Transposable element annotation
Transposable elements and, more generally, transposable element-rich regions are under-represented in short-read assemblies. To investigate this aspect, they performed transposable element detection for our three genomes and the three available reference assemblies. Transposable elements were annotated using RepeatMasker (with default parameters, taxon eudicotyledons for Brassica) and transposable element libraries. The transposable element database generated was used to annotate the B. oleracea genome. They masked 37.82% of the genome of B. oleracea.
Gene prediction
Gene prediction was done using proteomes from homologous species. For B. oleracea, they used the proteomes of B. oleracea (UP000032141), B. napus and A. thaliana. Low complexity in protein sequences was masked with the SEG algorithm.
Low complexity in genomic sequences was masked using the DustMasker algorithm Tandem repeats were masked using Tandem Repeat Finder. The transposable elements detected by RepeatMasker were also masked for the gene prediction step.
The proteomes were aligned to the genomes in two steps. First, BLAT (default parameters) was used to quickly localize corresponding putative genes of the proteins on the genome. The best match and matches with a score of ≥ 90% (70% for A. thaliana proteins) of the best-match score were retained. Second, the alignments were refined using Genewise (default parameters), which is more precise for intron–exon boundary detection. Alignments were kept if more than 80% of the length of the protein was aligned to the genome.

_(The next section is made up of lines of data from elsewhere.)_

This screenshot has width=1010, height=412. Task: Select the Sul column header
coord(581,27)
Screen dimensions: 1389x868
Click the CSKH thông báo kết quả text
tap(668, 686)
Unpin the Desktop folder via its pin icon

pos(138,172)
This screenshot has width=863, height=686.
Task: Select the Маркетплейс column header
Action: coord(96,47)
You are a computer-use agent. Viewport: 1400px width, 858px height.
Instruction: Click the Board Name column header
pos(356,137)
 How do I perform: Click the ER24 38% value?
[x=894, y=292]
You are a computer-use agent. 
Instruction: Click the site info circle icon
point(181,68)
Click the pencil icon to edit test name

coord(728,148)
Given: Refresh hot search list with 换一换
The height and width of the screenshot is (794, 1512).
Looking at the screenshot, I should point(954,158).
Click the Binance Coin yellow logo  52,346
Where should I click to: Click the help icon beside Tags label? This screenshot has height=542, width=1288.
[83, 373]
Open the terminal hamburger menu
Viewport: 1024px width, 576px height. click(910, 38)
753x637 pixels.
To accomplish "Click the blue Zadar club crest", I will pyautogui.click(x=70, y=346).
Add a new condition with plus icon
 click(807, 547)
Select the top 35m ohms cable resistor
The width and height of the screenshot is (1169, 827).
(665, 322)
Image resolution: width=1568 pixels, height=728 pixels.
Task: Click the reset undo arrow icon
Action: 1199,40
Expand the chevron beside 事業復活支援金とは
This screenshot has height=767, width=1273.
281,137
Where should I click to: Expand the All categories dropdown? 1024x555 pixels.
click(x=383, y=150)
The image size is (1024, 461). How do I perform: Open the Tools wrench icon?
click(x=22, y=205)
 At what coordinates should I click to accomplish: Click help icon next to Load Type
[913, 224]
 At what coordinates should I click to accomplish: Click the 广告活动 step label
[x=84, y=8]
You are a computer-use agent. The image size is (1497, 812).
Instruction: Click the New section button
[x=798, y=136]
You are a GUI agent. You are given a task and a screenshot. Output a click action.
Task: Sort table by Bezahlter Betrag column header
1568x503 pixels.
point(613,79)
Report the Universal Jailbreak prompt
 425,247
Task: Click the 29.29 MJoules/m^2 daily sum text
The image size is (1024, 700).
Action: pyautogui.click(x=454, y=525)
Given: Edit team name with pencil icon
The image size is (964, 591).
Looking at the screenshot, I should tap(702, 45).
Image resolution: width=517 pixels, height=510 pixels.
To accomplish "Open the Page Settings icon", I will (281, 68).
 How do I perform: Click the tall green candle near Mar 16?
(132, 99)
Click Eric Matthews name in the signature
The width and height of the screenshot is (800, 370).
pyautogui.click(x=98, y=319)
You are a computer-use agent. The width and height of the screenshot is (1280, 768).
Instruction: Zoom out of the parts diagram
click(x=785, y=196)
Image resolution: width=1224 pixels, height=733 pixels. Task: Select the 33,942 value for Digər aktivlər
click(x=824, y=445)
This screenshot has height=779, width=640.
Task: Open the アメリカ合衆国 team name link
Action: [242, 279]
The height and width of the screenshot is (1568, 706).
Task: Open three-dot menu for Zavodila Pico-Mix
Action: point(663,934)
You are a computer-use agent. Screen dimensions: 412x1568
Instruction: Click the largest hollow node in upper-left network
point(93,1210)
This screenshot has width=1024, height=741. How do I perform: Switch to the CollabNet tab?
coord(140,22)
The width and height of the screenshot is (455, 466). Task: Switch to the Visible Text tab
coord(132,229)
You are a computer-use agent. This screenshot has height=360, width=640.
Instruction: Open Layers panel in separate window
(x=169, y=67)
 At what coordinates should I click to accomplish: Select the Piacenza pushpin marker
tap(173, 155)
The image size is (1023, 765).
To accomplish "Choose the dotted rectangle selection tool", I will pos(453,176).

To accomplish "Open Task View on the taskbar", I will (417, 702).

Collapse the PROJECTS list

They integrated the protein homologies using a combiner called Gmove to predict gene structures. This tool can find coding sequences based on the protein mapping structures. It is easy to use with no need for a pre-calibration step. Briefly, putative exons and introns, extracted from the alignments, were used to build a simplified graph by removing redundancies. Then, Gmove extracted all paths from the graph and searched for open reading frames consistent with the protein evidence. A selection step was applied to all candidate genes, essentially based on gene structure.
Finally, they used the pan-genome of B. oleracea to complete the gene catalogue. They aligned these two protein databases using the same workflow and integrated the results using Gmove. The final gene catalogues of B. oleracea is composed of the first Gmove results with the predicted genes (based on pan-genome) that do not overlap with any previous annotation.
Using this pipeline, 61,279 gene models were predicted for B. oleracea. They assessed the completeness of the annotation using BUSCO (embryophyta data set) and detected a similar (or higher) proportion of complete genes when compared with existing gene annotations. Moreover, they computed the annotation evaluation distance for the three genomes using the existing gene catalogues as reference annotation.